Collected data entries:

+++

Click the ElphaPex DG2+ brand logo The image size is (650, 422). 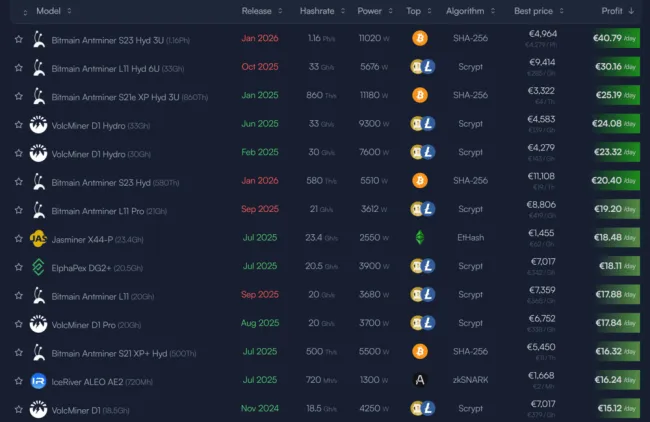click(38, 268)
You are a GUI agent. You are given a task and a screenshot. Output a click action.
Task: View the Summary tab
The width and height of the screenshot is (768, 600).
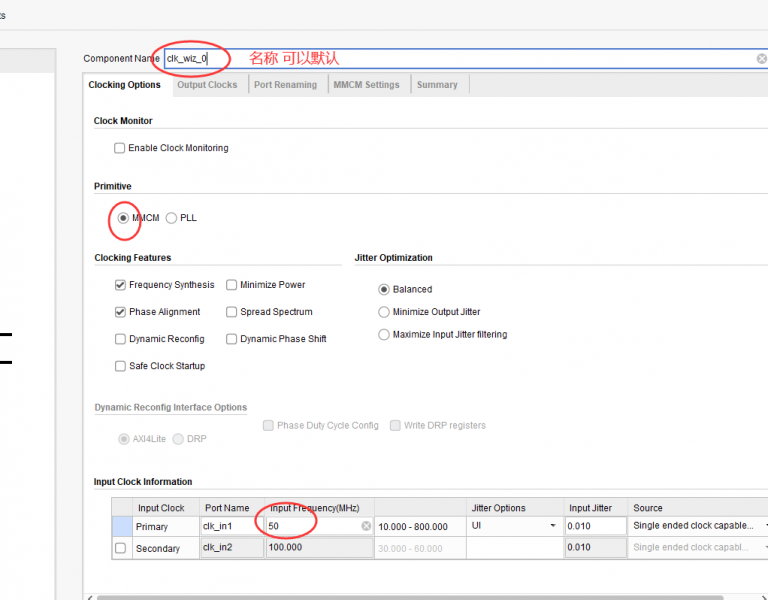[437, 85]
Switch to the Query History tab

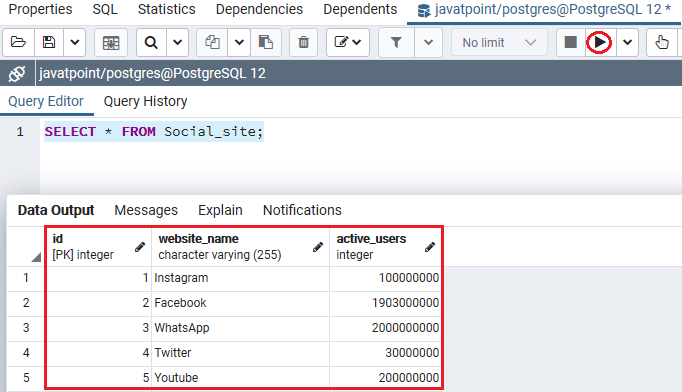(x=145, y=101)
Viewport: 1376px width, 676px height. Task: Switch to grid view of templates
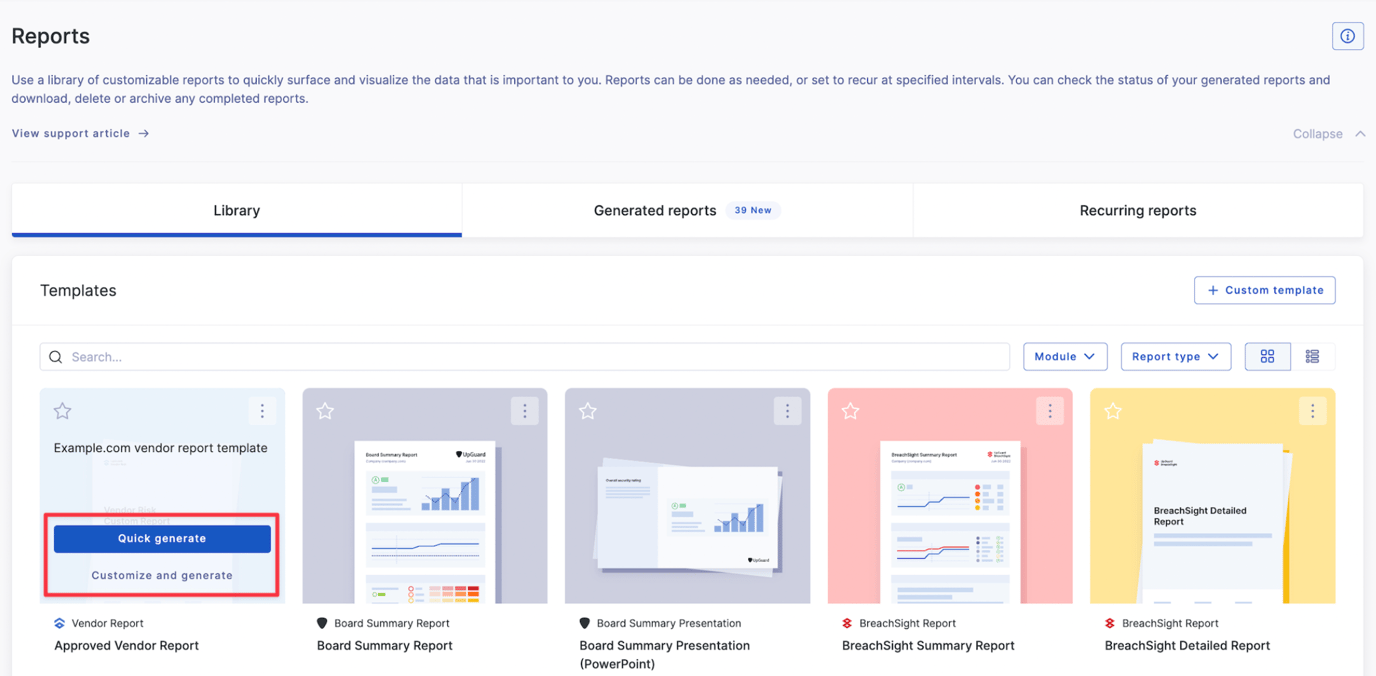click(1267, 356)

+++

* [WHAT TO DO]
Keep out the pictures, and copy exactly the lines from the one that contains "Switch to the Query History tab" through the final line of the records above, both ends included.

* [SOLUTION FOR THIS EXERCISE]
Switch to the Query History tab

(x=145, y=101)
Viewport: 1376px width, 676px height. Task: Switch to grid view of templates
click(1267, 356)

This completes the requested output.